The Dezomi-shiki or New Year’s Parade of Firemen is a fun way to celebrate New Year’s in Tokyo with thrilling acrobatic performances and a spectacular historical reconstitution of Edo period fire-fighters in action. The event features a parade of over 100 vehicles and helicopters from the Tokyo Metropolitan Fire Department, large-scale fire-fighting and emergency drills and various spectacular performances including a display of death-defying ladder stunts, which pay homage to the tradition of Edo period firemen.

Official Website

8-22 January 2017

Event: Sumo Hatsu Basho (Opening Tournament)
Location: Ryogoku Kokugikan, Tokyo

The first sumo tournament of the New Year starts in Tokyo and is always keenly anticipated. All eyes will be on Japanese rikishi, Shodai after he received his first promotion to sumo’s third highest rank of Sekiwake for this tournament. The young wrestler from Kumamoto is a rising star and has quickly climbed the ranks of sumo’s elite.

9 January 2017

Event: Seijin no Hi (Coming of Age Day)
National Holiday

Coming of Age Day or Seijin no Hi is a special ceremony held on the second Monday of January for boys and girls who will reach the age of 20. It marks the rite of passage into adulthood for 20-year-olds in Japan. Twenty is considered the beginning of adulthood in Japan, and is the age when you can legally vote, drink and smoke. Girls in kimono and boys in suits or hakama will visit large shrines to celebrate. Special ‘Coming of Age’ ceremonies are also held at local city offices across the country to congratulate and encourage the new young adults.

§ **JOB A**
Does the events listing agree with each of these statements? (i) The firemen's parade includes over 100 vehicles and helicopters. (ii) Shodai was promoted to Ozeki for this tournament. (iii) Coming of Age Day falls on the first Monday of January. For each, answer yes or no and quote the deciding words.
§ **JOB B**
Return the stretch of the events listing from "The Dezomi-shiki or" through "Edo period firemen.", copied word for word.
You won't need the rows for anything here.

§ **ENTRIES**
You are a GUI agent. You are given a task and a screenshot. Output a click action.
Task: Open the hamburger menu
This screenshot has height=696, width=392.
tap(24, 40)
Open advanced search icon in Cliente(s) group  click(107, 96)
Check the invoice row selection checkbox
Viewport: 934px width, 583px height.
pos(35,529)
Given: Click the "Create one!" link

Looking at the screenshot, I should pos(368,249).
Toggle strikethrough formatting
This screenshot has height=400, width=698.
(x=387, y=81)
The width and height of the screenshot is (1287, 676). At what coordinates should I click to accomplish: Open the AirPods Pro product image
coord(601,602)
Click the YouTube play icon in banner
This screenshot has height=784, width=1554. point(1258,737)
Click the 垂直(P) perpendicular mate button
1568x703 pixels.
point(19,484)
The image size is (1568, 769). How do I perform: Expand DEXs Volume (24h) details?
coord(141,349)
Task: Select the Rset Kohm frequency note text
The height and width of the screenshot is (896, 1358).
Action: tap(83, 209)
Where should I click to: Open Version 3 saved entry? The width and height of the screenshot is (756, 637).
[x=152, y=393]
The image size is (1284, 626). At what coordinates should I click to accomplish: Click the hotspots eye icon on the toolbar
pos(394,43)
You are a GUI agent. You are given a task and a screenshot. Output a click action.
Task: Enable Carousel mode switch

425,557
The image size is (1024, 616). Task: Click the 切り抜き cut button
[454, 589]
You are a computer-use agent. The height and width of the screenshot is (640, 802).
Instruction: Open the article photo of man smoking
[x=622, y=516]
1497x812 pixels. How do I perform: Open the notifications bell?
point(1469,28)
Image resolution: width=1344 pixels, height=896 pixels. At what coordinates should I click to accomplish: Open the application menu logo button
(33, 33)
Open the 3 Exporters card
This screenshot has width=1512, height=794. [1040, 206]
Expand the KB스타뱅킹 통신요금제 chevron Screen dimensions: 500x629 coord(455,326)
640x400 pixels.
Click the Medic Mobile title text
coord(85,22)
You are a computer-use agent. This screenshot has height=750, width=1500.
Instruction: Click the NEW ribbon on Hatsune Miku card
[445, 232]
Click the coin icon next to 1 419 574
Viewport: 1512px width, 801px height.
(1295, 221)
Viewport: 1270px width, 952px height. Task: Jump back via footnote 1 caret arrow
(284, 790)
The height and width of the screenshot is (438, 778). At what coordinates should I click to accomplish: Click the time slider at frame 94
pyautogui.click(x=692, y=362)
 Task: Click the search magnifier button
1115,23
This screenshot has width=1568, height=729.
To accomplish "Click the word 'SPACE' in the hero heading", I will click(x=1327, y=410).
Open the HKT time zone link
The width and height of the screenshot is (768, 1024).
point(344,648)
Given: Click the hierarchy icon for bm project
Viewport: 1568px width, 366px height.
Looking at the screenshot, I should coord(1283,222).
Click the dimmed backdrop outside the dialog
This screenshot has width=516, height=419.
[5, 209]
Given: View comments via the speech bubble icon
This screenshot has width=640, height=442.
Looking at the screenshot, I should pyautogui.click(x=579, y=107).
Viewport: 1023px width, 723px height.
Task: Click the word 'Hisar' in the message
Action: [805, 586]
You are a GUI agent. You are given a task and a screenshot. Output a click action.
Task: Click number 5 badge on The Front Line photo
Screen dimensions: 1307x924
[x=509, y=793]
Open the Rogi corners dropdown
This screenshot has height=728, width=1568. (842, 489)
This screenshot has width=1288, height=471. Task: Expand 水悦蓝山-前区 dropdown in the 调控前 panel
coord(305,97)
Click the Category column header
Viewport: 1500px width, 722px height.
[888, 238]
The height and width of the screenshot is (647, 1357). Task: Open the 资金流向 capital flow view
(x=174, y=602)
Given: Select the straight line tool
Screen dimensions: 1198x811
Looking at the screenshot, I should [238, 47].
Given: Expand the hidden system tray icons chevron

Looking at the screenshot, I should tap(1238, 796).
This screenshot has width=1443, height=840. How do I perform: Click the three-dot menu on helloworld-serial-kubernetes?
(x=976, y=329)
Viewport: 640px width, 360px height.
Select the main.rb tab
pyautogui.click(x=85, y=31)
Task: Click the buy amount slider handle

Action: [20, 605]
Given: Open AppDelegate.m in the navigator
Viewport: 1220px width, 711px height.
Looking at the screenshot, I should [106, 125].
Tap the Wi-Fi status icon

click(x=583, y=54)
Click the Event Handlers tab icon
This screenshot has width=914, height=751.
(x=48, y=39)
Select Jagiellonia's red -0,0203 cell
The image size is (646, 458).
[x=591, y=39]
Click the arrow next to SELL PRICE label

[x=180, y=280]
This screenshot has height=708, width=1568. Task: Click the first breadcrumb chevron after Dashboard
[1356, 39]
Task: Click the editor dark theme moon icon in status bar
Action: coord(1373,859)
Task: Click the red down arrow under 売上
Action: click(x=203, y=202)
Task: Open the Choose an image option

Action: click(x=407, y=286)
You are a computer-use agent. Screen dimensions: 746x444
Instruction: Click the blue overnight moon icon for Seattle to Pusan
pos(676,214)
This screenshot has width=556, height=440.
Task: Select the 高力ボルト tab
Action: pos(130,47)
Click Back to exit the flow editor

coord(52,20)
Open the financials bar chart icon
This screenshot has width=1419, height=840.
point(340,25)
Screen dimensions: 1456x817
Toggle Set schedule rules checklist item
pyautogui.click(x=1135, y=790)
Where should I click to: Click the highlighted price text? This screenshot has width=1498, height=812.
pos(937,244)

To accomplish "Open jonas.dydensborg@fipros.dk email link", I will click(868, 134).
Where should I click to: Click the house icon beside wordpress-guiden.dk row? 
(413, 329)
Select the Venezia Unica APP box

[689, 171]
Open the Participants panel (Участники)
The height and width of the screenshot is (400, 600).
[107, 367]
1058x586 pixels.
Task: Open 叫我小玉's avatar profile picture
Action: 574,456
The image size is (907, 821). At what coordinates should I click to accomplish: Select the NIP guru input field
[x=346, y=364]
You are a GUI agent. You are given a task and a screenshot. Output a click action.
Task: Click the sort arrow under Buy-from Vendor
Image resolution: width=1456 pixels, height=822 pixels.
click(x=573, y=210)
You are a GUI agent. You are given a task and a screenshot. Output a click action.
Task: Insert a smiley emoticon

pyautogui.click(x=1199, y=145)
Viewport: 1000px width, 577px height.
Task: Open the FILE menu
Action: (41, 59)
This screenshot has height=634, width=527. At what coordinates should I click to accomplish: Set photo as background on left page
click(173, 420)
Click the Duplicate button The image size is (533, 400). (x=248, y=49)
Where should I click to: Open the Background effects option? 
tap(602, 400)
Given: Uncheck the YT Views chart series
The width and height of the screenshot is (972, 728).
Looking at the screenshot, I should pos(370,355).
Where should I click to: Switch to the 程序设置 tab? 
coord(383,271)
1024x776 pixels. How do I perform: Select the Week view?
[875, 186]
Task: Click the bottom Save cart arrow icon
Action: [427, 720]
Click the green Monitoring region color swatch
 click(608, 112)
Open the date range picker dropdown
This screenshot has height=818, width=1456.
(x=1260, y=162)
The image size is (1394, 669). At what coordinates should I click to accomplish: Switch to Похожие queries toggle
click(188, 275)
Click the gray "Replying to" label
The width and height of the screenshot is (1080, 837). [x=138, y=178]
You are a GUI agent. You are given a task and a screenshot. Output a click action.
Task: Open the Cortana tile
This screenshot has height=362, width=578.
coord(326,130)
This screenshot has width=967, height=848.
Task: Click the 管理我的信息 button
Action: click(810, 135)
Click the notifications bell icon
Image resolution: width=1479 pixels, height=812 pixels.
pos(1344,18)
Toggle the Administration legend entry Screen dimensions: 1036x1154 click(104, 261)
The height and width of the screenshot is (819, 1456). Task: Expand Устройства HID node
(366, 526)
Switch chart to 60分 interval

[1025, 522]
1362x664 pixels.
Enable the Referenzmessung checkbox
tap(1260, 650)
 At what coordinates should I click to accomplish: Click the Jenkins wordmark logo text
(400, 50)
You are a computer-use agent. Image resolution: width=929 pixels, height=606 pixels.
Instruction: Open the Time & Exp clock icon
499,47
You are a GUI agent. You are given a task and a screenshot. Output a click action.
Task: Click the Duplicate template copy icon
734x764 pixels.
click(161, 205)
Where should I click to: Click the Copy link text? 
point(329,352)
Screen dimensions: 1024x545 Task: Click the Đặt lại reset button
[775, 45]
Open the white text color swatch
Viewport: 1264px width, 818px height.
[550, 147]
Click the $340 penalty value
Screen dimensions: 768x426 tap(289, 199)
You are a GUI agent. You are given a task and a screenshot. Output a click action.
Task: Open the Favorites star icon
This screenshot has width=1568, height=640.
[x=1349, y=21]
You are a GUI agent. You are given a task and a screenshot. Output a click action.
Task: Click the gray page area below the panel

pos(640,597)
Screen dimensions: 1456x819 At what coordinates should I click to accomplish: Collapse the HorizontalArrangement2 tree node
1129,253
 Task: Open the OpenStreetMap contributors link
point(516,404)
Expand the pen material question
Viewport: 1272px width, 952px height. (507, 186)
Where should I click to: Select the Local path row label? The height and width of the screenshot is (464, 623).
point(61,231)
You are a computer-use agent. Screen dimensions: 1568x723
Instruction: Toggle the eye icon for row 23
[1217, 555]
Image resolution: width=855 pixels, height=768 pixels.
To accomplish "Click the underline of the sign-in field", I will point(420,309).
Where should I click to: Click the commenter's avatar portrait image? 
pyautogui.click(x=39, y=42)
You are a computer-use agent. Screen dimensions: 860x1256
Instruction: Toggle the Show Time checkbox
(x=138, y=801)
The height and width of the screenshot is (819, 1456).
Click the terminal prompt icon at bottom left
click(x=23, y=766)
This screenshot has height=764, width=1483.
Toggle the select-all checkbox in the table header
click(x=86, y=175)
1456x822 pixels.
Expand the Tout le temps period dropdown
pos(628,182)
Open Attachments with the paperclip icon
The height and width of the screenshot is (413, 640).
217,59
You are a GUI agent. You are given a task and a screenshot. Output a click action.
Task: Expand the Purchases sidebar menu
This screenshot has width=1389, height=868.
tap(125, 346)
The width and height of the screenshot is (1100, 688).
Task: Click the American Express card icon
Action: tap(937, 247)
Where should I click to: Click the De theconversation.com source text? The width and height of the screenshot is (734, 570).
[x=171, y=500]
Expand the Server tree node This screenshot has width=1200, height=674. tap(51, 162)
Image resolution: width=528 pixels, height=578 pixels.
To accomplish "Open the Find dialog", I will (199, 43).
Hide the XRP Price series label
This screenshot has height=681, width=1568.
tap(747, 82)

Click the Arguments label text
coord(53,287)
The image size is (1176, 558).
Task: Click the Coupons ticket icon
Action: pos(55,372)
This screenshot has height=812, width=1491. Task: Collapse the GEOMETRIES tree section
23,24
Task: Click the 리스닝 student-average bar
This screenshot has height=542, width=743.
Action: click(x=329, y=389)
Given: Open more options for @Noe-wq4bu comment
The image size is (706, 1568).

§ **COMPLETE ANSWER A**
(i) Yes: "a parade of over 100 vehicles and helicopters from the Tokyo Metropolitan Fire Department"
(ii) No: "his first promotion to sumo’s third highest rank of Sekiwake"
(iii) No: "held on the second Monday of January"

§ **COMPLETE ANSWER B**
The Dezomi-shiki or New Year’s Parade of Firemen is a fun way to celebrate New Year’s in Tokyo with thrilling acrobatic performances and a spectacular historical reconstitution of Edo period fire-fighters in action. The event features a parade of over 100 vehicles and helicopters from the Tokyo Metropolitan Fire Department, large-scale fire-fighting and emergency drills and various spectacular performances including a display of death-defying ladder stunts, which pay homage to the tradition of Edo period firemen.